====== DATA RECORDS ======

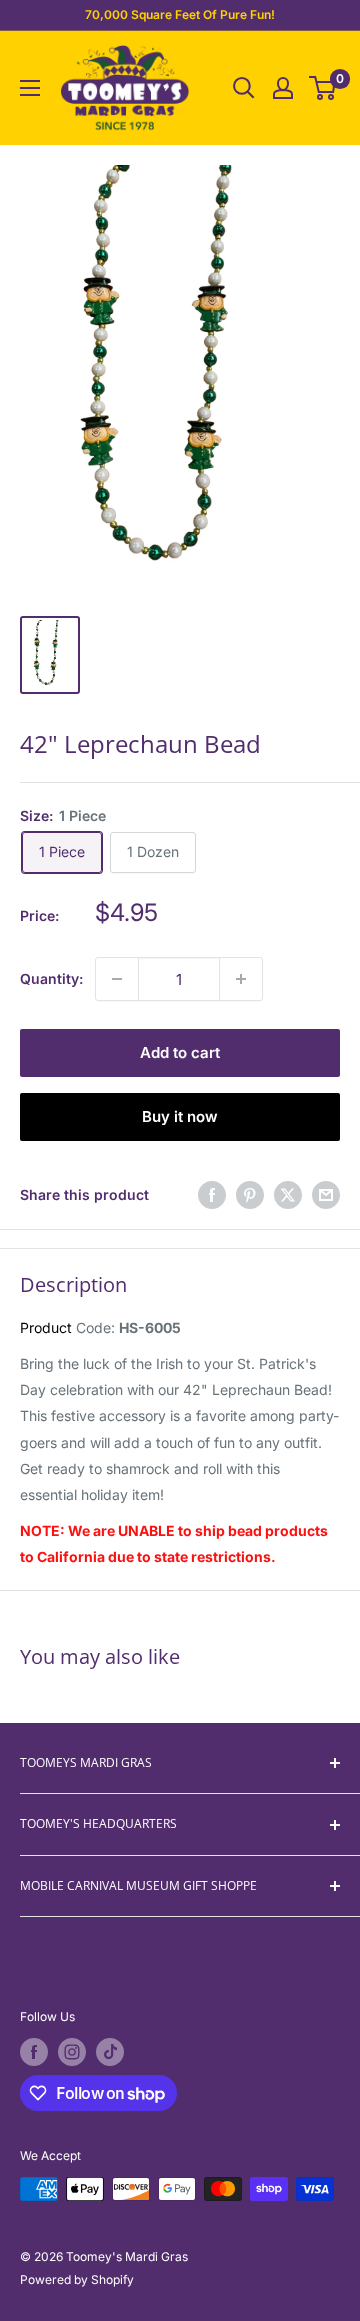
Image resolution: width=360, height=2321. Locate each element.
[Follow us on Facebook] (34, 2052)
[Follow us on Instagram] (72, 2052)
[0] (323, 88)
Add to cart (180, 1052)
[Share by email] (326, 1195)
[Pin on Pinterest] (250, 1195)
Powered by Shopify (77, 2279)
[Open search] (244, 88)
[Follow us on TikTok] (110, 2052)
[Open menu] (30, 88)
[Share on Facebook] (212, 1195)
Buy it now (180, 1116)
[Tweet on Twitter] (288, 1195)
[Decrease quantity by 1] (117, 979)
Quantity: (51, 978)
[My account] (283, 88)
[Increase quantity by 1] (241, 979)
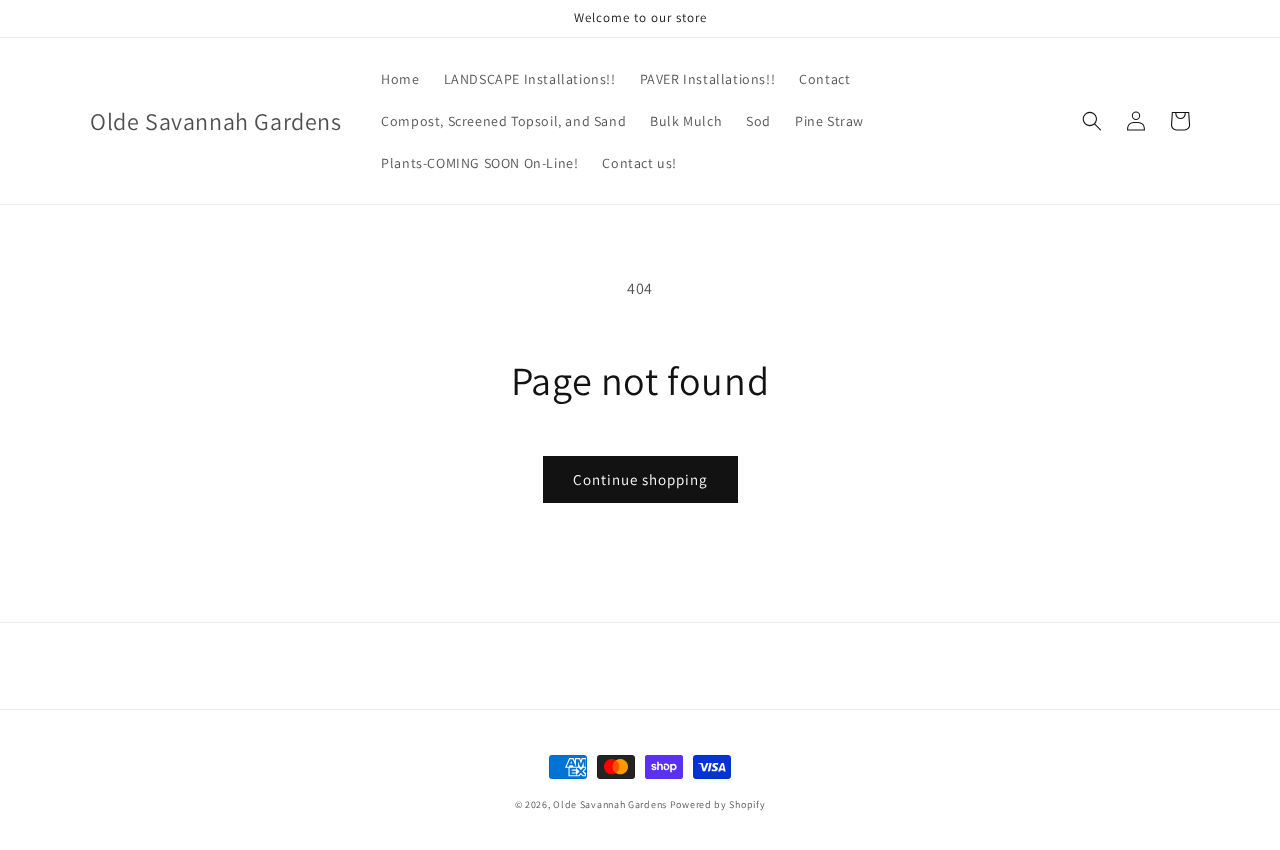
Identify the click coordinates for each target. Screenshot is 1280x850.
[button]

======

TASK STATEMENT:
Could you write out, word for word, the lines from the one containing "[My account] (283, 88)" through the last line of the records, leaving out the pictures?

RESULT:
[My account] (283, 88)
[Increase quantity by 1] (241, 979)
Identify the click coordinates for each target. Screenshot is 1280x850.
[button]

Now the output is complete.